10 Ways to Be a Better Dad

By Family First
Love Your Children’s Mother: Absolutely the best thing you can do … A husband and wife who let their kids know they’re in love provide a secure environment for their children. “If Dad and Mom accept each other, then they must accept me, too” is the hidden message … and that’s a powerful declaration of security for any child. The best family education? Having parents who love and cherish each other.

Spend Time With Your Children: How you spend your time reflects what’s important to you. It’s a simple truth kids know long before Dads do. No matter what you might say to make up for lost time, if your children feel you are not as concerned about them as you are with work, or some other interest, they’ll perceive that they’re not valuable. To kids, perception IS reality. Which is why there is no greater love a father can give than giving of himself for his children.
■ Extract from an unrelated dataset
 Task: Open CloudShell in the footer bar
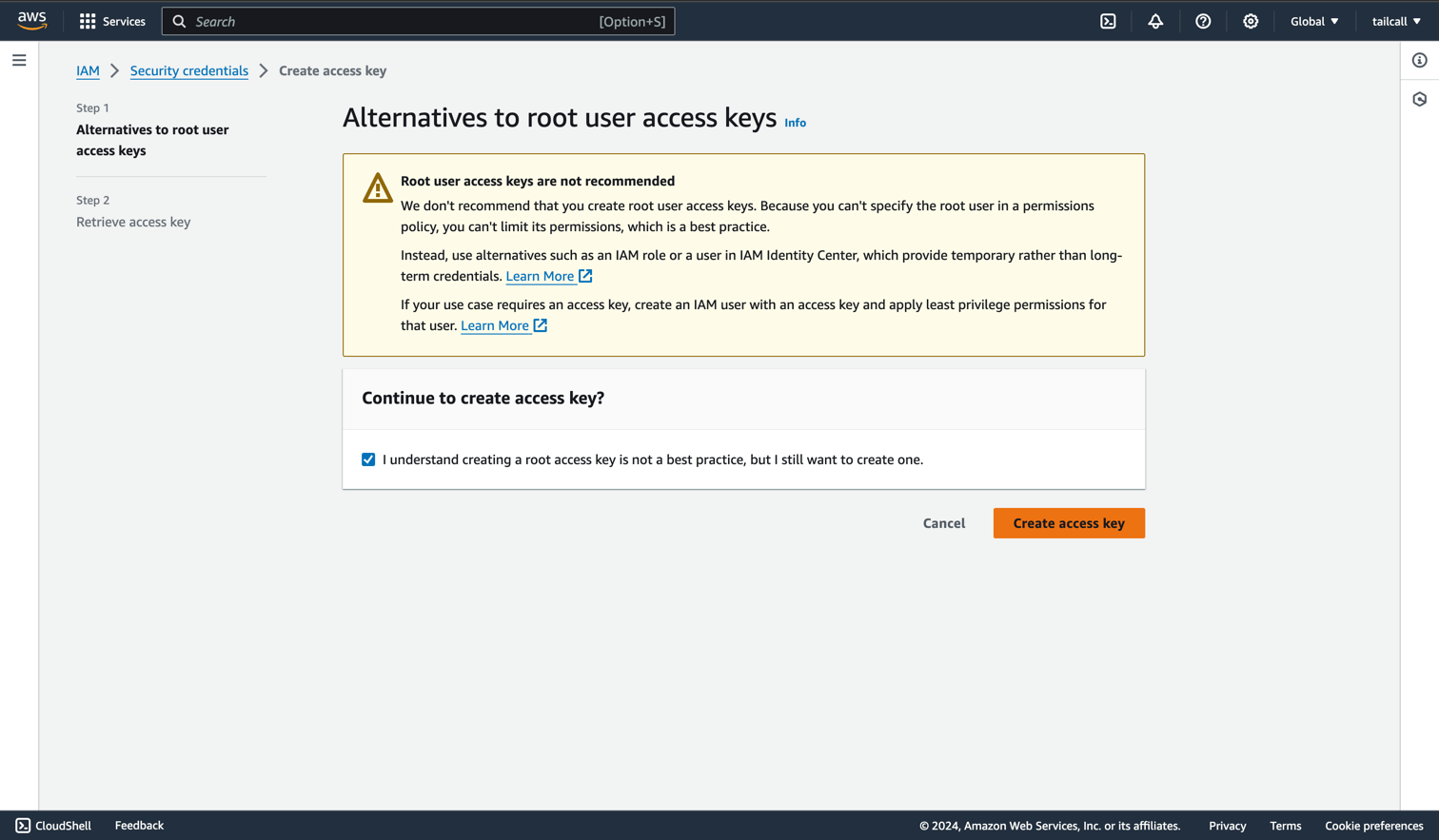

Earn The Right To Be Heard: Want your child’s first thought when they’re facing adversity to be “I wonder if Dad’s available?” Then build the road that will lead them home now. That means taking an interest in their views and their issues. It means being honest, and vulnerable. It also means talking about anything … and often. Children want to be led, but the successful father earns the right to lead.

Discipline With A Gentle Spirit: True discipline is a function of a father’s love for his children, which is why it should never be hard-nosed or harsh. Discipline’ role is not to intimidate or tear down but to mold and to correct. So, discipline with a teacher’s heart and your children will learn just how much you love them.
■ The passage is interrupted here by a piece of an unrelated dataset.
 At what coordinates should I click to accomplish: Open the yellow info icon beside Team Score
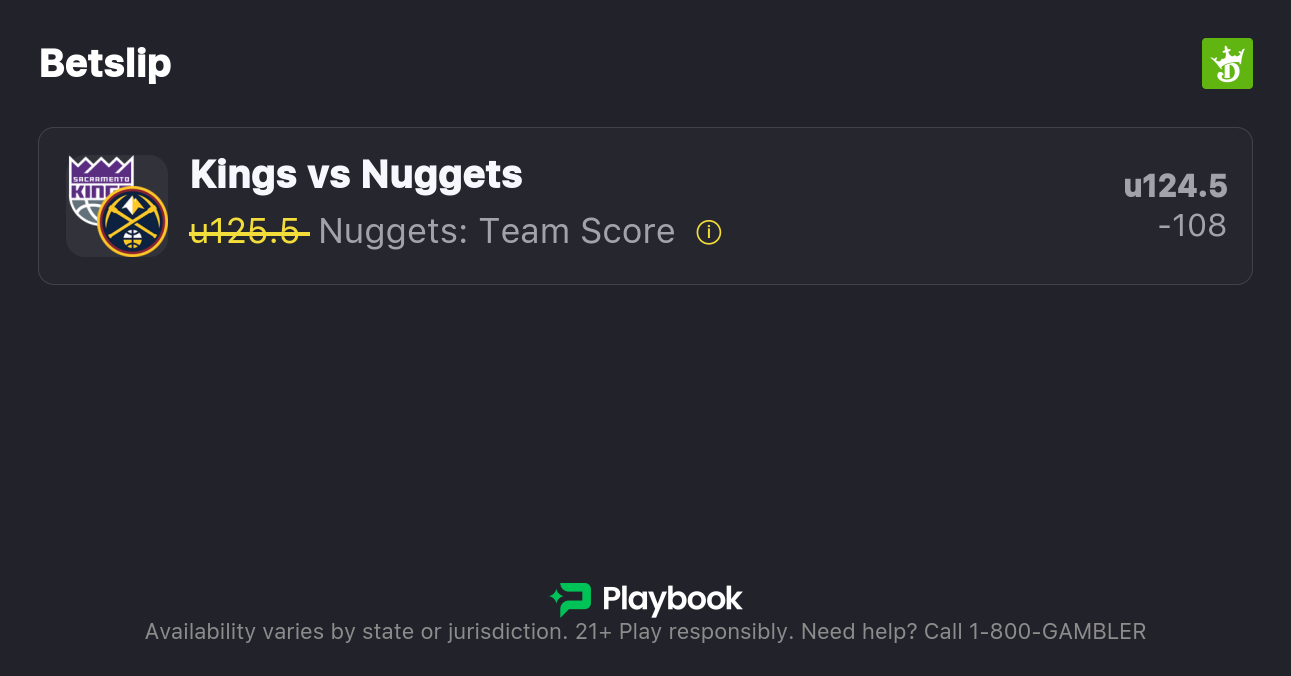click(709, 233)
Be A Role Model: Fathers are role models to their children. A father can best teach his children the values of self-restraint and hard work. A father can also champion the virtues of honesty and humility by admitting when he is wrong. Modeling–being a living example–is worth more to your children than anything you could ever tell them.
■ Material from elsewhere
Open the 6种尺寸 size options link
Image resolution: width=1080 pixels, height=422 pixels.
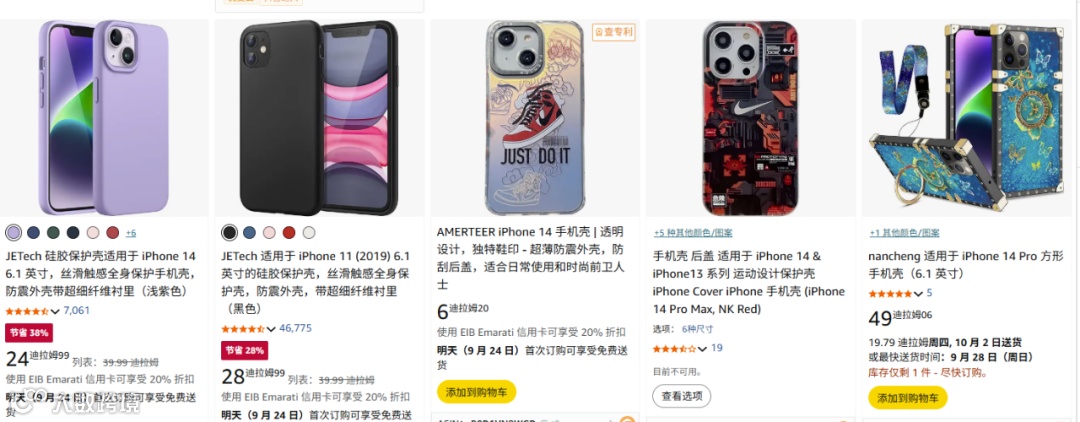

Teach The Lessons Of Life: For far too many fathers, teaching is something somebody else does. However, the responsibility for teaching children rests primarily with parents. A father who teaches his children right from wrong imparts his faith in God to his kids and encourages them to strive for excellence. He’ll be rewarded as his children grow up to making good choices. A father should always be alert for everyday examples in which to teach his kids the lessons of life.

Eat Together As A Family: Most children today don’t know the meaning of a family dinner time. Yet the communication and unity built during this time is integral to a healthy family life. Sharing a meal together breakfast, lunch or dinner provides structure to an often-hectic schedule. It also gives kids the opportunity to talk about their lives. This is a time for fathers to listen, as well as give advice and encouragement. But most importantly, it is a time to be together on a daily basis.

Read To Your Children: In a world wired for sound, it’s important that fathers make the effort to read to their children. Childhood is a time for learning first by seeing, then by hearing and reading. When a father reads to his children, he draws out their creativity and helps inspire their dreams. Reading to your children also encourages literacy, a crucial step in a lifelong process of self-improvement. A father’s desire to see his children soar above the clouds unfolds the moment he opens a book and begins to read.

Show Affection: Children long for a secure place in this fast-paced world. They find it most often in the warm embrace of a parent. As children grow, so does their need for acceptance and sense of belonging. Such a need is met when a father offers a hug, or a kind word, and expresses his appreciation and love for his children. But showing affection doesn’t stop there. Letting your children know that you love them requires a daily effort.

Realize A Father’s Job Is Never Done: Some day every father must let go of the youthful activities that bond him with his children. But a good father realizes that as he allows his children their freedom to direct their own lives, he doesn’t abandon them at a dorm room, a wedding altar, or the door of their first job. His encouragement and discernment will leave a legacy to his children, and their children after that.